───── Records supplied ─────

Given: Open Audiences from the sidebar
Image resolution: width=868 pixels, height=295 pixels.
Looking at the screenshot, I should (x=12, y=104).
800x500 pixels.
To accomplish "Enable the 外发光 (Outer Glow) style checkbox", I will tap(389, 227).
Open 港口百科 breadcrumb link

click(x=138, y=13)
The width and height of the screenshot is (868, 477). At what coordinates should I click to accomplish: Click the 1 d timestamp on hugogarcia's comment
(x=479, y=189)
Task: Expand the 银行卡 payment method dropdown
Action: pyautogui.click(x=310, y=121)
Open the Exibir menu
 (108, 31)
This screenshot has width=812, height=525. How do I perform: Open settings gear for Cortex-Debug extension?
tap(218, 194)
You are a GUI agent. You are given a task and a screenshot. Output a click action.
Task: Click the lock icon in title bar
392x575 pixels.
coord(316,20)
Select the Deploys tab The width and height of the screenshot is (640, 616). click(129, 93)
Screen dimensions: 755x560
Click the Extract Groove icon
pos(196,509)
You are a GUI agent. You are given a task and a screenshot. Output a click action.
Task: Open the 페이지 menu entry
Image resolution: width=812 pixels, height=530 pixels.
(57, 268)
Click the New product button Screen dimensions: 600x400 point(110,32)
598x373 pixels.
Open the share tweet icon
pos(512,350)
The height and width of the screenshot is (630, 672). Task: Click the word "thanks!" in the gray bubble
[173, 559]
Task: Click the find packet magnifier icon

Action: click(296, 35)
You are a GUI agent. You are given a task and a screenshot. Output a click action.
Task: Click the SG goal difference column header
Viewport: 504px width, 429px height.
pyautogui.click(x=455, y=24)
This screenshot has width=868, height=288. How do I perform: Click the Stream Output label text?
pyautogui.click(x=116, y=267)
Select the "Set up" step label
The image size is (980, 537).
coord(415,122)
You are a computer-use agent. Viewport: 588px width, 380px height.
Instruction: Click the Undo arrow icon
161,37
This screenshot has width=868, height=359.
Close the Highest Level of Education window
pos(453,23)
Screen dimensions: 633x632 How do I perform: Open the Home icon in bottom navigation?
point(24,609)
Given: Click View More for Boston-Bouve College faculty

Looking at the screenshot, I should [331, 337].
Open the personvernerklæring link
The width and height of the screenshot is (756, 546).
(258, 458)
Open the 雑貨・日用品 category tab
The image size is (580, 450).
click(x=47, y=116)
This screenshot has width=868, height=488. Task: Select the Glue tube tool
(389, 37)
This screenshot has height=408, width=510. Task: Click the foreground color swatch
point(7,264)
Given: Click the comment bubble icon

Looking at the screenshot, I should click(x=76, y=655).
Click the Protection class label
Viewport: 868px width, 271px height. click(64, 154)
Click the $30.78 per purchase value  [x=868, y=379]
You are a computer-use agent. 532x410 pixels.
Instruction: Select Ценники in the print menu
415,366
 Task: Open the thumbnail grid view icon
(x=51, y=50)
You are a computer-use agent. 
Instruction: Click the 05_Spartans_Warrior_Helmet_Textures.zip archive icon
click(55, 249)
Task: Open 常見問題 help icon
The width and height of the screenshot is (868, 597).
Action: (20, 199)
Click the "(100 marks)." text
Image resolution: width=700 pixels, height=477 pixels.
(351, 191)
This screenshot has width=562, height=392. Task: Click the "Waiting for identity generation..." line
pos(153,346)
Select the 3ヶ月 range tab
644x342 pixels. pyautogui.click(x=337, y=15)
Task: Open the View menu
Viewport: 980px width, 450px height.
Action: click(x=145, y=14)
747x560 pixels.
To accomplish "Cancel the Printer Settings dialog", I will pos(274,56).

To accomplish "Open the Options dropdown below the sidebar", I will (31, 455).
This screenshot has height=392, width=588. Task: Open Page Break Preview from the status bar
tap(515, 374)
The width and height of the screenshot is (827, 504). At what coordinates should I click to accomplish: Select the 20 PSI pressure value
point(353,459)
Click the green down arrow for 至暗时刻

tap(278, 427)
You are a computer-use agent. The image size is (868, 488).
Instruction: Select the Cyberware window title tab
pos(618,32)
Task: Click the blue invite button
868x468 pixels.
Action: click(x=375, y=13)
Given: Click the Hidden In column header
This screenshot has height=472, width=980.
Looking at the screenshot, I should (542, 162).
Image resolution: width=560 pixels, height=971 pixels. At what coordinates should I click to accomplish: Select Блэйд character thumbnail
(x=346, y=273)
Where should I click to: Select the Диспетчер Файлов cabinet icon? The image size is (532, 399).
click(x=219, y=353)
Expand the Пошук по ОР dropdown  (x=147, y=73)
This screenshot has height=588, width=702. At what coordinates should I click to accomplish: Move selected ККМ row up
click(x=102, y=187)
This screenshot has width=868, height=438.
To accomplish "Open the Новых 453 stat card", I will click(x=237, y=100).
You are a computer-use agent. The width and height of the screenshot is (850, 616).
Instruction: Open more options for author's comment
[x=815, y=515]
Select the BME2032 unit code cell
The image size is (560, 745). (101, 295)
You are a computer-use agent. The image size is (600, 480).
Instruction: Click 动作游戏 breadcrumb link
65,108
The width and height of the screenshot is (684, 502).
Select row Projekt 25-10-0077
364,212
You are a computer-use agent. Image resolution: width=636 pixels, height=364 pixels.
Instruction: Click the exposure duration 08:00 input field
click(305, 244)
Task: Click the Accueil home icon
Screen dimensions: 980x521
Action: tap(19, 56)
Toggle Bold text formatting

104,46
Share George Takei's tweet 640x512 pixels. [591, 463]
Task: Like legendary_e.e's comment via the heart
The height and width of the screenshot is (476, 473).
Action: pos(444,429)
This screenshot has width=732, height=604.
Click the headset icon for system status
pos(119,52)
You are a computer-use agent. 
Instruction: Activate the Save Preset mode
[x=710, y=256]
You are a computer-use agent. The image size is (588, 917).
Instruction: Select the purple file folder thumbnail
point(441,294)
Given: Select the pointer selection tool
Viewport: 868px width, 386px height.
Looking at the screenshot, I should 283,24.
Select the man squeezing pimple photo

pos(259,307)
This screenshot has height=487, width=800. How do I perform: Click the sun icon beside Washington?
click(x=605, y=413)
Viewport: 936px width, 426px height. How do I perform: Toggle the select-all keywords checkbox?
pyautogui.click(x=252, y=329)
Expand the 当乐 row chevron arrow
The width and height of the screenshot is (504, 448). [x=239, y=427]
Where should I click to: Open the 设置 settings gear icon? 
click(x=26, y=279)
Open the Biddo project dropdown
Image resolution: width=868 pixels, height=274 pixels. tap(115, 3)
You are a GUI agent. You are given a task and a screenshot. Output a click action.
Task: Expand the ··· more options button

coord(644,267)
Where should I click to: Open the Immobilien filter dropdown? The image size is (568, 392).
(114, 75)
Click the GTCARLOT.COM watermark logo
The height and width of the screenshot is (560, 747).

─────

Task to complete> Give every entry again, character for character.

Task answer>
Given: Open Audiences from the sidebar
Image resolution: width=868 pixels, height=295 pixels.
Looking at the screenshot, I should (x=12, y=104).
800x500 pixels.
To accomplish "Enable the 外发光 (Outer Glow) style checkbox", I will tap(389, 227).
Open 港口百科 breadcrumb link

click(x=138, y=13)
The width and height of the screenshot is (868, 477). At what coordinates should I click to accomplish: Click the 1 d timestamp on hugogarcia's comment
(x=479, y=189)
Task: Expand the 银行卡 payment method dropdown
Action: pyautogui.click(x=310, y=121)
Open the Exibir menu
 (108, 31)
This screenshot has width=812, height=525. How do I perform: Open settings gear for Cortex-Debug extension?
tap(218, 194)
You are a GUI agent. You are given a task and a screenshot. Output a click action.
Task: Click the lock icon in title bar
392x575 pixels.
coord(316,20)
Select the Deploys tab The width and height of the screenshot is (640, 616). click(129, 93)
Screen dimensions: 755x560
Click the Extract Groove icon
pos(196,509)
You are a GUI agent. You are given a task and a screenshot. Output a click action.
Task: Open the 페이지 menu entry
Image resolution: width=812 pixels, height=530 pixels.
(57, 268)
Click the New product button Screen dimensions: 600x400 point(110,32)
598x373 pixels.
Open the share tweet icon
pos(512,350)
The height and width of the screenshot is (630, 672). Task: Click the word "thanks!" in the gray bubble
[173, 559]
Task: Click the find packet magnifier icon

Action: click(296, 35)
You are a GUI agent. You are given a task and a screenshot. Output a click action.
Task: Click the SG goal difference column header
Viewport: 504px width, 429px height.
pyautogui.click(x=455, y=24)
This screenshot has width=868, height=288. How do I perform: Click the Stream Output label text?
pyautogui.click(x=116, y=267)
Select the "Set up" step label
The image size is (980, 537).
coord(415,122)
You are a computer-use agent. Viewport: 588px width, 380px height.
Instruction: Click the Undo arrow icon
161,37
This screenshot has width=868, height=359.
Close the Highest Level of Education window
pos(453,23)
Screen dimensions: 633x632 How do I perform: Open the Home icon in bottom navigation?
point(24,609)
Given: Click View More for Boston-Bouve College faculty

Looking at the screenshot, I should [331, 337].
Open the personvernerklæring link
The width and height of the screenshot is (756, 546).
(258, 458)
Open the 雑貨・日用品 category tab
The image size is (580, 450).
click(x=47, y=116)
This screenshot has width=868, height=488. Task: Select the Glue tube tool
(389, 37)
This screenshot has height=408, width=510. Task: Click the foreground color swatch
point(7,264)
Given: Click the comment bubble icon

Looking at the screenshot, I should click(x=76, y=655).
Click the Protection class label
Viewport: 868px width, 271px height. click(64, 154)
Click the $30.78 per purchase value  [x=868, y=379]
You are a computer-use agent. 532x410 pixels.
Instruction: Select Ценники in the print menu
415,366
 Task: Open the thumbnail grid view icon
(x=51, y=50)
You are a computer-use agent. 
Instruction: Click the 05_Spartans_Warrior_Helmet_Textures.zip archive icon
click(55, 249)
Task: Open 常見問題 help icon
The width and height of the screenshot is (868, 597).
Action: (20, 199)
Click the "(100 marks)." text
Image resolution: width=700 pixels, height=477 pixels.
(351, 191)
This screenshot has width=562, height=392. Task: Click the "Waiting for identity generation..." line
pos(153,346)
Select the 3ヶ月 range tab
644x342 pixels. pyautogui.click(x=337, y=15)
Task: Open the View menu
Viewport: 980px width, 450px height.
Action: click(x=145, y=14)
747x560 pixels.
To accomplish "Cancel the Printer Settings dialog", I will pos(274,56).

To accomplish "Open the Options dropdown below the sidebar", I will (31, 455).
This screenshot has height=392, width=588. Task: Open Page Break Preview from the status bar
tap(515, 374)
The width and height of the screenshot is (827, 504). At what coordinates should I click to accomplish: Select the 20 PSI pressure value
point(353,459)
Click the green down arrow for 至暗时刻

tap(278, 427)
You are a computer-use agent. The image size is (868, 488).
Instruction: Select the Cyberware window title tab
pos(618,32)
Task: Click the blue invite button
868x468 pixels.
Action: click(x=375, y=13)
Given: Click the Hidden In column header
This screenshot has height=472, width=980.
Looking at the screenshot, I should (542, 162).
Image resolution: width=560 pixels, height=971 pixels. At what coordinates should I click to accomplish: Select Блэйд character thumbnail
(x=346, y=273)
Where should I click to: Select the Диспетчер Файлов cabinet icon? The image size is (532, 399).
click(x=219, y=353)
Expand the Пошук по ОР dropdown  (x=147, y=73)
This screenshot has height=588, width=702. At what coordinates should I click to accomplish: Move selected ККМ row up
click(x=102, y=187)
This screenshot has width=868, height=438.
To accomplish "Open the Новых 453 stat card", I will click(x=237, y=100).
You are a computer-use agent. The width and height of the screenshot is (850, 616).
Instruction: Open more options for author's comment
[x=815, y=515]
Select the BME2032 unit code cell
The image size is (560, 745). (101, 295)
You are a computer-use agent. The image size is (600, 480).
Instruction: Click 动作游戏 breadcrumb link
65,108
The width and height of the screenshot is (684, 502).
Select row Projekt 25-10-0077
364,212
You are a computer-use agent. Image resolution: width=636 pixels, height=364 pixels.
Instruction: Click the exposure duration 08:00 input field
click(305, 244)
Task: Click the Accueil home icon
Screen dimensions: 980x521
Action: tap(19, 56)
Toggle Bold text formatting

104,46
Share George Takei's tweet 640x512 pixels. [591, 463]
Task: Like legendary_e.e's comment via the heart
The height and width of the screenshot is (476, 473).
Action: pos(444,429)
This screenshot has width=732, height=604.
Click the headset icon for system status
pos(119,52)
You are a computer-use agent. 
Instruction: Activate the Save Preset mode
[x=710, y=256]
You are a computer-use agent. The image size is (588, 917).
Instruction: Select the purple file folder thumbnail
point(441,294)
Given: Select the pointer selection tool
Viewport: 868px width, 386px height.
Looking at the screenshot, I should 283,24.
Select the man squeezing pimple photo

pos(259,307)
This screenshot has height=487, width=800. How do I perform: Click the sun icon beside Washington?
click(x=605, y=413)
Viewport: 936px width, 426px height. How do I perform: Toggle the select-all keywords checkbox?
pyautogui.click(x=252, y=329)
Expand the 当乐 row chevron arrow
The width and height of the screenshot is (504, 448). [x=239, y=427]
Where should I click to: Open the 设置 settings gear icon? 
click(x=26, y=279)
Open the Biddo project dropdown
Image resolution: width=868 pixels, height=274 pixels. tap(115, 3)
You are a GUI agent. You are given a task and a screenshot. Output a click action.
Task: Expand the ··· more options button

coord(644,267)
Where should I click to: Open the Immobilien filter dropdown? The image size is (568, 392).
(114, 75)
Click the GTCARLOT.COM watermark logo
The height and width of the screenshot is (560, 747).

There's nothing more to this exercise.